** Data for processing follows **

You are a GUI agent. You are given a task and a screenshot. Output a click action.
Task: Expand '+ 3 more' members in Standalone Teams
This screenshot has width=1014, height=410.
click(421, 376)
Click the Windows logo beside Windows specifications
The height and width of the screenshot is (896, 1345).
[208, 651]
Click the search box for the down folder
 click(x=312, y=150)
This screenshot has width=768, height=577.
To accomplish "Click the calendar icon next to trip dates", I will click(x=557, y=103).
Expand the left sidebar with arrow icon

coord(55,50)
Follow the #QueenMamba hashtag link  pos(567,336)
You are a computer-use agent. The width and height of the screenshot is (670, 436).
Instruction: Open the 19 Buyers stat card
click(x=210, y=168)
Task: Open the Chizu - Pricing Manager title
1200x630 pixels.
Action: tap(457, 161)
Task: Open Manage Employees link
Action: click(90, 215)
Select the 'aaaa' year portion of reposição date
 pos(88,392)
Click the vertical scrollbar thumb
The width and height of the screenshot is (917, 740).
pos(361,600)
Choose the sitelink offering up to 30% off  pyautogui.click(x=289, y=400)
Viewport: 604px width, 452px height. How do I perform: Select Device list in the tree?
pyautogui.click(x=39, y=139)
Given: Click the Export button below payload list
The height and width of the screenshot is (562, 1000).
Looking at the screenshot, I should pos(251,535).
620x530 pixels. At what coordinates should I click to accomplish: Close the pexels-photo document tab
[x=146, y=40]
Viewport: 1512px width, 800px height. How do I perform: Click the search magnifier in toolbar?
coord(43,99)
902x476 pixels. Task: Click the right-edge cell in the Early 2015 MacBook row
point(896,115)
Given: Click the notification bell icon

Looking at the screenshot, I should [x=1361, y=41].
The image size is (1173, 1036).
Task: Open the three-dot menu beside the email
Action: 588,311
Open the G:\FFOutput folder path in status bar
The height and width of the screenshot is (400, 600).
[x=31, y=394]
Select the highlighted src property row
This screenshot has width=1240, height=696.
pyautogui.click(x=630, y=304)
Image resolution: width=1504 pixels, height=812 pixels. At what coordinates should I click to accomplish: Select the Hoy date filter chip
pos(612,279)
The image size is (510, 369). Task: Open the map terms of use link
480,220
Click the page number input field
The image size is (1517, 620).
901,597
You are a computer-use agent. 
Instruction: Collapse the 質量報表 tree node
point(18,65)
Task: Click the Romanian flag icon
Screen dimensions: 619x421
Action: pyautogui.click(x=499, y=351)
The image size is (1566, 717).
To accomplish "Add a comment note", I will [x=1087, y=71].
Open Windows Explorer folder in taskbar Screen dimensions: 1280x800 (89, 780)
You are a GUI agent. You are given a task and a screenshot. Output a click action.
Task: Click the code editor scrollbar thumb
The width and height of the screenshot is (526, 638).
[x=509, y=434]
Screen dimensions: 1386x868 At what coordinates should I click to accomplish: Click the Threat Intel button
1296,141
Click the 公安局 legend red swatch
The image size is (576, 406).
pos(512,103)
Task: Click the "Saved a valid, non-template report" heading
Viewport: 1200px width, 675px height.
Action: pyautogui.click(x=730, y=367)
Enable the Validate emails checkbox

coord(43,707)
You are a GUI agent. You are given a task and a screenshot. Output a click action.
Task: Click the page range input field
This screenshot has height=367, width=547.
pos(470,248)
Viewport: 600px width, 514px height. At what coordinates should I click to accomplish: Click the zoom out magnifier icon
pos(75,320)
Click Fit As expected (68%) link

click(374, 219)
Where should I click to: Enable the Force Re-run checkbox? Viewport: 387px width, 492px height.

** End of Data for processing **

Up to and including the last line above, starting with the line that contains "The image size is (576, 406).", return each line exactly and nothing else.

The image size is (576, 406).
pos(512,103)
Task: Click the "Saved a valid, non-template report" heading
Viewport: 1200px width, 675px height.
Action: pyautogui.click(x=730, y=367)
Enable the Validate emails checkbox

coord(43,707)
You are a GUI agent. You are given a task and a screenshot. Output a click action.
Task: Click the page range input field
This screenshot has height=367, width=547.
pos(470,248)
Viewport: 600px width, 514px height. At what coordinates should I click to accomplish: Click the zoom out magnifier icon
pos(75,320)
Click Fit As expected (68%) link

click(374, 219)
Where should I click to: Enable the Force Re-run checkbox? Viewport: 387px width, 492px height.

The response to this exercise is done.